August 12, 1938- Cleveland, Ohio
Sheriff Martin O'Donnell's office is a simple affair with white painted walls decorated with a few photographs memorializing past cases and meetings with men of importance, as well as a handful of diplomas, accommodations and certificates of achievement. The lighting is electric and the carpet thin, tough, and brown. A photograph of a matronly looking woman and a smiling young girl sits on the sheriff's sturdy wooden desk. The photograph looks several years old. A fat black fly buzzes in through the open window to crawl across the face of the woman in the photograph. The open windows provide a slight reprieve from the oppressive heat and humidity of the Cleveland summer.
You had gotten a surprising call that brought you here a week ago. The Cuyahoga County Sheriff's department was looking for outside help with the investigation of a series of grisly murders. The "torso" murders, as the newspapers have dubbed them, have grabbed national attention due to their sensational details. To date, 10 bodies have been found, all of them decapitated and many of them with their limbs removed.
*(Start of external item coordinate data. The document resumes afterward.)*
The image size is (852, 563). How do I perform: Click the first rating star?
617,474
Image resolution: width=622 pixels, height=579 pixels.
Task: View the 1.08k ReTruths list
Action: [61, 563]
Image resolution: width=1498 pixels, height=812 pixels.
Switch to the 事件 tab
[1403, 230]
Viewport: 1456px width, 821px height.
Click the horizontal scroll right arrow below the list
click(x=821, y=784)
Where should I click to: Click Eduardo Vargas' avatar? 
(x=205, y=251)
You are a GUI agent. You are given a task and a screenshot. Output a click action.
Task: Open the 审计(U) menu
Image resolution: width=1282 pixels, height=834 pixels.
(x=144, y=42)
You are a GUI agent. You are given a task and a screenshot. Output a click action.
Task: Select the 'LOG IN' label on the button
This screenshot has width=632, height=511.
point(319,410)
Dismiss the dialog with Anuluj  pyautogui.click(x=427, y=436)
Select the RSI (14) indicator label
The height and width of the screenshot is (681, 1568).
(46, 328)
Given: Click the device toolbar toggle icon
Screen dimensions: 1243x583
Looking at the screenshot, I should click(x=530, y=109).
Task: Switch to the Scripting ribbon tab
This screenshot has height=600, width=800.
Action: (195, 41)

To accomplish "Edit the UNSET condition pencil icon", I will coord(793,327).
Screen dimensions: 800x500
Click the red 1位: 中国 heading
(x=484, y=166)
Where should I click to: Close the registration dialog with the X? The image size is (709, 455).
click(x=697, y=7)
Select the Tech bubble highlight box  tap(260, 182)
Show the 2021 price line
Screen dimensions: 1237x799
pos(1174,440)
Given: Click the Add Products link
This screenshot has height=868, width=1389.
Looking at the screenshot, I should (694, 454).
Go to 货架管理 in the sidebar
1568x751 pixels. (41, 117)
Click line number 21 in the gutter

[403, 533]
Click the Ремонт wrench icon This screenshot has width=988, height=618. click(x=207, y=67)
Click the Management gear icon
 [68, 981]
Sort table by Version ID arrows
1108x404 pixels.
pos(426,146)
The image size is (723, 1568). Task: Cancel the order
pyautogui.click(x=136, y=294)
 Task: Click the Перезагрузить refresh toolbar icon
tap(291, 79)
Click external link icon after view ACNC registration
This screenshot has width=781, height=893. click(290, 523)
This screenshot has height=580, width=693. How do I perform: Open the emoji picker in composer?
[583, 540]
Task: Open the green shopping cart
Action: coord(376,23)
Very few of the victims have been identified, but they're believed to be drifters and down and outers from Kingsbury Run, the hobo jungle shanty town located in the prehistoric riverbed of the Cuyahoga river.
You passed through Kingsbury Run as you traveled through town on the Cleveland Interurban Railroad. The land itself was all trash, weeds, poison sumac, and the waste and effluent from The Flats- the industrial hell of steel mills, oil refineries, chemical works and factories lining the basin of the Cuyahoga river to the northwest. Despite this blazing industry, a quarter of the city is out of work and Kingsbury Run is now a shanty town of approximately 100,000 hoboes, bums, and homeless living in the squalid tent city of tarp doors and crate wood walls. Thin, dirty, desperate faces watched your train roll by with a look of beaten down hopelessness.
The sheriff should be arriving any minute now... where was he?